Issue of private ownership
The answer, of course, is to be found in the ANC's State Land Lease and Disposal Policy (SLLDP) of 2013. This made it crystal clear that the state's policy was to retain all land acquired for redistribution for half a century before any transfer into private ownership can even be considered.
This policy explained why the government reneged on its 2002 contract to sell successful Limpopo farmer David Rakgase the state land he had been leasing for decades. It also explained why the ANC was so determined to resist Mr Rakgase when, in 2018, he finally sought the help of the courts in holding the government to its earlier agreement.
According to the government's papers in the Rakgase case, the SLLDP policy was based on the "principle that black farming households and communities may obtain 30-year leases, renewable for a further 20 years before the state will consider transferring ownership to them". No exception was allowed for Mr Rakgase, despite both the 2002 agreement and the fact that he was already 77 years old and likely to die long before the expiry of a 50-year lease period.
As part of his attempt at damage control, Ramaphosa also told the media "the notion of custodianship is to me like you're nationalising everything". The ANC was concerned, he added, that this would "blunt… entrepreneurial initiatives… and could even kill [them]".
But the ANC, of course, has been more than willing to blunt entrepreneurship through its dirigiste regulations over many years. In 2014, moreover, the ruling party showed no concern about undermining farming entrepreneurship when it proposed to vest all non-urban land in the custodianship of the Department of Agriculture, Forestry and Fisheries (DAFF) via the Preservation and Development of Agricultural Land Framework Bill. On the contrary, it was only in the face of strong resistance that the ANC drew back and removed the custodianship clause from the next version of that bill, as tabled in 2016.
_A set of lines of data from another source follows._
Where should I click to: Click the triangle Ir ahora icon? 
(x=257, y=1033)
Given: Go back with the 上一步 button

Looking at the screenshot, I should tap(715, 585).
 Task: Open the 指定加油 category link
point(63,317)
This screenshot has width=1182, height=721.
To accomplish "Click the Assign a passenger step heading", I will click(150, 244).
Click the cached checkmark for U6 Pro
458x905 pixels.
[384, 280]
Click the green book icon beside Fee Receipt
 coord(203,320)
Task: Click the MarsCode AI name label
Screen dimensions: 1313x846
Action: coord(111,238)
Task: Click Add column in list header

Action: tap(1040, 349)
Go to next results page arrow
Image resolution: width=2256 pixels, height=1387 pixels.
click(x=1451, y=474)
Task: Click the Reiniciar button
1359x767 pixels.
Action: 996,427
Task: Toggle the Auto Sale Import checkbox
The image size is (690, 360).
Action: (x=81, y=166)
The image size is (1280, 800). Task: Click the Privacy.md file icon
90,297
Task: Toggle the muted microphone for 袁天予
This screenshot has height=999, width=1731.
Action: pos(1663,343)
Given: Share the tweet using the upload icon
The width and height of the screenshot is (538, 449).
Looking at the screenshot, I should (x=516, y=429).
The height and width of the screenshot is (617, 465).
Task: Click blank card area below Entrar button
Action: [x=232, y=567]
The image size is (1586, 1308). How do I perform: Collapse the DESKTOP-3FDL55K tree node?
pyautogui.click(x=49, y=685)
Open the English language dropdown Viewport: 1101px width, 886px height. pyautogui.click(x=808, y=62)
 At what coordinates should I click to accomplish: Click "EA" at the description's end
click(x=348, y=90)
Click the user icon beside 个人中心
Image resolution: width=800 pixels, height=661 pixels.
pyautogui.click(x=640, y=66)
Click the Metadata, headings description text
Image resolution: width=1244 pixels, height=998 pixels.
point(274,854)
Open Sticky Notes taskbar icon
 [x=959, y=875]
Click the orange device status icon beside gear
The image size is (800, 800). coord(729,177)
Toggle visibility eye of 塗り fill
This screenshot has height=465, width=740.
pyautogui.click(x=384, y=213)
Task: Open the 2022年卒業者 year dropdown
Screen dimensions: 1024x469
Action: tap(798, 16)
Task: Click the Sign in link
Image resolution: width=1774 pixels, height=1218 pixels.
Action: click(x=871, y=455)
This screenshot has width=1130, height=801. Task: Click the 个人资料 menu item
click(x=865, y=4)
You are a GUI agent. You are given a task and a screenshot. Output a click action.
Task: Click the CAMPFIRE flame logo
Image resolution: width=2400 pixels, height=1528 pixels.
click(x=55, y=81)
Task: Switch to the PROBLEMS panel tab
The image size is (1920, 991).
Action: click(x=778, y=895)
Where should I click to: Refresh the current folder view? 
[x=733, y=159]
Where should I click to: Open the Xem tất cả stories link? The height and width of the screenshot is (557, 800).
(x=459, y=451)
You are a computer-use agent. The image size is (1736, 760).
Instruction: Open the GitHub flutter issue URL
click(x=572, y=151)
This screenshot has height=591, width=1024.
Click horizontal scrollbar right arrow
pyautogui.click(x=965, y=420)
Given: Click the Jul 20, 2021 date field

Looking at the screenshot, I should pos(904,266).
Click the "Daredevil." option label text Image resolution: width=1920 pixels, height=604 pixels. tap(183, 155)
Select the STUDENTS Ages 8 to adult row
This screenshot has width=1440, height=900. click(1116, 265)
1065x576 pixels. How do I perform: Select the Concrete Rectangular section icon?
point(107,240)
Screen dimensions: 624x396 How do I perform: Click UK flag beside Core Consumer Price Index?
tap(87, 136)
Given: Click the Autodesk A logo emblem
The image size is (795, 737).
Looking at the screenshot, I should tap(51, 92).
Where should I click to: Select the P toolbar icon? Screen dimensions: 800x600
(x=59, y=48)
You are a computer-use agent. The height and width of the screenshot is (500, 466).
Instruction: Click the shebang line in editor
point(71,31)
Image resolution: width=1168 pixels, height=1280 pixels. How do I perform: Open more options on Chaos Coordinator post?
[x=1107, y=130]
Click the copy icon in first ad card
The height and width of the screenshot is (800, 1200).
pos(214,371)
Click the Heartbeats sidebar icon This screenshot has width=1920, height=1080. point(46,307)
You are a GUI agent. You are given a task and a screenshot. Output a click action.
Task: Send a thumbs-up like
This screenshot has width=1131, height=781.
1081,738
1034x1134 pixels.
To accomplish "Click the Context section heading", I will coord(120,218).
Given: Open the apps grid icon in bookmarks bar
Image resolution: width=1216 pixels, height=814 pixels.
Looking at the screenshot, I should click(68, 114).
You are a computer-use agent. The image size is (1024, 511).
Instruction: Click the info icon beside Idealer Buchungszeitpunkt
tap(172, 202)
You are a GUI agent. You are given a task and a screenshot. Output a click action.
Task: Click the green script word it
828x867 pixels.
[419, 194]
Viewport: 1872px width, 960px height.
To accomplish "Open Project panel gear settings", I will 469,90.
Despite this tactical step backwards, the ANC remained committed to the land custodianship idea. In 2017, its national land audit report suggested that all land should be vested in the state's custodianship. In 2019, a senior land department manager Masiphula Mbongwa told a World Economic Forum meeting in Davos, Switzerland, that the government planned to amend Section 25 of the Constitution to vest all land "in the people of South Africa".
Thereafter, Mbongwa went on, the government would enact a National Land Act similar to both the National Water Act of 1998 – which vests all water resources in the state as "public trustee" – and the Mineral and Petroleum Resources Development Act (MPRDA) of 2002, which vests all mineral resources in the state as "custodian".
The ANC's 31 May proposals to the ad hoc committee were precisely aligned with what Mbongwa said. And the National Land Act he mooted will surely follow once the EWC bill has been enacted.
Also relevant was the ANC's 2002 decision, taken at its Stellenbosch national conference, to "eliminate" existing "property relations". Inevitable resistance, it went on, would need to be countered by "dexterity in tact" (soothing platitudes) coupled with "firmness in principle" (a determination to persist with the "elimination" process in any event).
Ramaphosa's address to the media was a classic example of "dexterity in tact". It seemed convincing at first glance but disintegrated into a meaningless mush on closer analysis.
"Firmness in principle" is, of course, what really matters. And the ANC's actions in pushing over many years towards state custodianship of all land speak far louder than the president's unconvincing reassurances.
Dr Anthea Jeffery is the head of policy research at the Institute of Race Relations.